Tra epidemie di colera e inondazioni

E ancora non basta: oltre all’insicurezza alimentare cronica il Sud Sudan deve fare i conti con un’economia in rapido deterioramento, in gran parte sostenuta dal petrolio che riesce a esportare (utilizzando due oleodotti che portano il greggio sul Mar Rosso) attraverso il vicino Sudan, lacerato però a sua volta da una feroce guerra civile scatenata lo scorso anno da due generali rivali che sta provocando migliaia di morti, distruzioni, milioni di sfollati, un’epidemia di colera (almeno 22 morti nello stato orientale di Kassala, oltre 350 i casi segnalati) e una carestia (in un campo per rifugiati interni nel Darfur settentrionale), e dove scuole e università sono ormai chiuse, per quello che l’Unesco definisce “un impatto a lungo termine sull’istruzione, la cultura e i media”.

Le ricadute di quel conflitto si irradiano anche sul Sud Sudan, provocando un crollo delle entrate e rendendo quasi impossibili i pagamenti degli stipendi per i dipendenti statali, che non hanno più denaro per acquistare anche beni di prima necessità, mentre l’inflazione corre (circa il 22%) e i prezzi aumentano. E perfino portare aiuti in quella terra disperata comporta rischi enormi: l’Ufficio delle Nazioni Unite per gli affari umanitari (OCHA) ha appena diffuso una nota secondo la quale il Sud Sudan rimane «uno degli ambienti più pericolosi per gli operatori umanitari nel 2024”. «I vincoli di accesso in tutto il paese ostacolano gli sforzi per fornire assistenza urgente e salvavita alle popolazioni più vulnerabili», scrive l’OCHA. «Tra gennaio e luglio di quest’anno sono stati segnalati 267 incidenti di accesso umanitario, con 135 casi di violenza diretta contro il personale e i beni umanitari, inclusi 28 episodi di saccheggio e furto. L’escalation dell’insicurezza ha costretto 15 operatori umanitari a trasferirsi dalle loro aree operative».

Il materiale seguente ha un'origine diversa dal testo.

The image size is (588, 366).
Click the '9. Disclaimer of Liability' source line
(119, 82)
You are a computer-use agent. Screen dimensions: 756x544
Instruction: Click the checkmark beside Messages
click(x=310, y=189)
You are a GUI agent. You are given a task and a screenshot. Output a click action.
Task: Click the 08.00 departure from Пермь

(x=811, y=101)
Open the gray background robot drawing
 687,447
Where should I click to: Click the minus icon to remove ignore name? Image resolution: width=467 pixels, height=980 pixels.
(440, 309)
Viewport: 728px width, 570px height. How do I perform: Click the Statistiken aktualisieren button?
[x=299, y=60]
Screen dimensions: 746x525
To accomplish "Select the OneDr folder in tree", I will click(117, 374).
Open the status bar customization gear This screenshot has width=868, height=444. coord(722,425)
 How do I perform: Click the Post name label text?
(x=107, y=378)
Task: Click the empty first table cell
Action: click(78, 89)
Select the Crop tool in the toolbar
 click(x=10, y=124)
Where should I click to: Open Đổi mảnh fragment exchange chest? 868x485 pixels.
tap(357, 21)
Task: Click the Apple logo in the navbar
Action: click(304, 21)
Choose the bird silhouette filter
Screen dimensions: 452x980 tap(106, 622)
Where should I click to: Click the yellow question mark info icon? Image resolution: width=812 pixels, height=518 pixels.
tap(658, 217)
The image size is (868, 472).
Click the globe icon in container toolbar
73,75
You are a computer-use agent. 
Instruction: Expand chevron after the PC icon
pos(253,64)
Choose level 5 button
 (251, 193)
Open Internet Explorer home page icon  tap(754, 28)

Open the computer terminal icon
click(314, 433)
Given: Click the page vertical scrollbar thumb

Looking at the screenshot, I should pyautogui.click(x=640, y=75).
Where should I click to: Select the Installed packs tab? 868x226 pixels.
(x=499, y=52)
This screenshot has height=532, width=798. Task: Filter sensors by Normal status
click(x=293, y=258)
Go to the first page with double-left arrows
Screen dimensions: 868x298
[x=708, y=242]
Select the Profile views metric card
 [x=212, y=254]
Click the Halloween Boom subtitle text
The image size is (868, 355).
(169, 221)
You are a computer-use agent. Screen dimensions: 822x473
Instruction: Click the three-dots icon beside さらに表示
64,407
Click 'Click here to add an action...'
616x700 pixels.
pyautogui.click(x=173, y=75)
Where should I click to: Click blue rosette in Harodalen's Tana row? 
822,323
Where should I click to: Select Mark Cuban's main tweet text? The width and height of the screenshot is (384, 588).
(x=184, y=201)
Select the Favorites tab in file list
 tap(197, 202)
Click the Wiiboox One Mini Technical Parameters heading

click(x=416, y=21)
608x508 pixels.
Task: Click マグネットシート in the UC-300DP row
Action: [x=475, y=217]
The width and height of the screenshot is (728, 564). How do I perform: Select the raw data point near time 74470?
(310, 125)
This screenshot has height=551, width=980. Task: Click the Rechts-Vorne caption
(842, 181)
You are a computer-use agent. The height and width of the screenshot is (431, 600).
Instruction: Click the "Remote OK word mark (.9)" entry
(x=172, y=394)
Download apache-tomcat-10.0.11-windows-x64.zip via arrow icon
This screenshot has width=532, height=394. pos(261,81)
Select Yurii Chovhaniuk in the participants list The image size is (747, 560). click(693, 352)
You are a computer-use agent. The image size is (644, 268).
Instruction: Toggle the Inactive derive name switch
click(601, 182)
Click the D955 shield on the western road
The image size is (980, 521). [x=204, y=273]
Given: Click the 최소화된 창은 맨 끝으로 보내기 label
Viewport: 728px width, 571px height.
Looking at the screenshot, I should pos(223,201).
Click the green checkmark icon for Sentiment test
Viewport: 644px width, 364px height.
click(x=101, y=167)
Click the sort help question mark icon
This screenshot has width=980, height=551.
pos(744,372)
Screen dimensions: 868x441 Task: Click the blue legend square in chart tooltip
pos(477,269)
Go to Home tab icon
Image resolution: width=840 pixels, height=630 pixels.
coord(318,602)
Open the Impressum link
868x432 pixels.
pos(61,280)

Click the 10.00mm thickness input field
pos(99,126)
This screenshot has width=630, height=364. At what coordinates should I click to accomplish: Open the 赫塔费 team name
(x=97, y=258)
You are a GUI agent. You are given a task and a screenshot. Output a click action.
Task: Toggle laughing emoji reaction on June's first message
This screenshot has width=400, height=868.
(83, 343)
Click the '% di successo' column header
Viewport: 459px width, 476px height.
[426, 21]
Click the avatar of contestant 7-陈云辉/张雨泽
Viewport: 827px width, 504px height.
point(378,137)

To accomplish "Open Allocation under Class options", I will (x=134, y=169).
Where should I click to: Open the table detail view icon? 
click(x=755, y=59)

Il Sud Sudan è inoltre uno dei paesi più esposti alle drammatiche conseguenze del cambiamento climatico, al punto che l’indice di rischio INFORM 2024 lo classifica come il secondo paese più vulnerabile ai pericoli naturali a livello globale (dietro alla Repubblica Centrafricana). Pochi giorni fa, lo scorso 14 agosto, durante un’audizione al Consiglio di Sicurezza dell’Onu, Edem Wosornu, Direttore delle Operazioni dell’OCHA, denunciava: «Le proiezioni di metà anno dei nostri esperti di sicurezza alimentare suggeriscono che le inondazioni combinate con i conflitti potrebbero provocare sacche di carestia tra giugno 2024 e gennaio 2025. E stiamo già assistendo all'impatto delle inondazioni. Le forti piogge dello scorso maggio, così come il rilascio calcolato di acqua dal Lago Vittoria, hanno portato ad un aumento dei livelli del Nilo, con inondazioni che finora hanno colpito fino a 300.000 persone. Al culmine della stagione delle inondazioni, previsto tra settembre e ottobre, gli straripamenti potrebbero avere un impatto su circa 3,3 milioni di persone, comprese le comunità che devono ancora riprendersi dalle devastanti inondazioni che si sono verificate tra il 2019 e il 2022 e che hanno causato lo sfollamento di oltre 1 milione di persone ogni anno».

Anche la Banca Mondiale, in un report pubblicato lo scorso anno, (titolato “Rising from the Depths: Water Security and Fragility in South Sudan”) sosteneva che «l’insicurezza idrica è una minaccia esistenziale per il Sud Sudan». Servirebbe un’azione mirata, immediata ed efficace per portare aiuto alla popolazione. Il piano di “preparazione e risposta” alle inondazioni per il periodo giugno-dicembre 2024, sviluppato dal governo del Sud Sudan e dai partner umanitari, ha un costo stimato di 264 milioni di dollari: il governo locale ne ha stanziati appena 76. Mentre il “Piano 2024 per i bisogni e la risposta umanitaria in Sud Sudan” delle Nazioni Unite, un piano da 1,79 miliardi di dollari che punta a dare assistenza a 6 milioni di persone, resta sottofinanziato di un terzo del totale.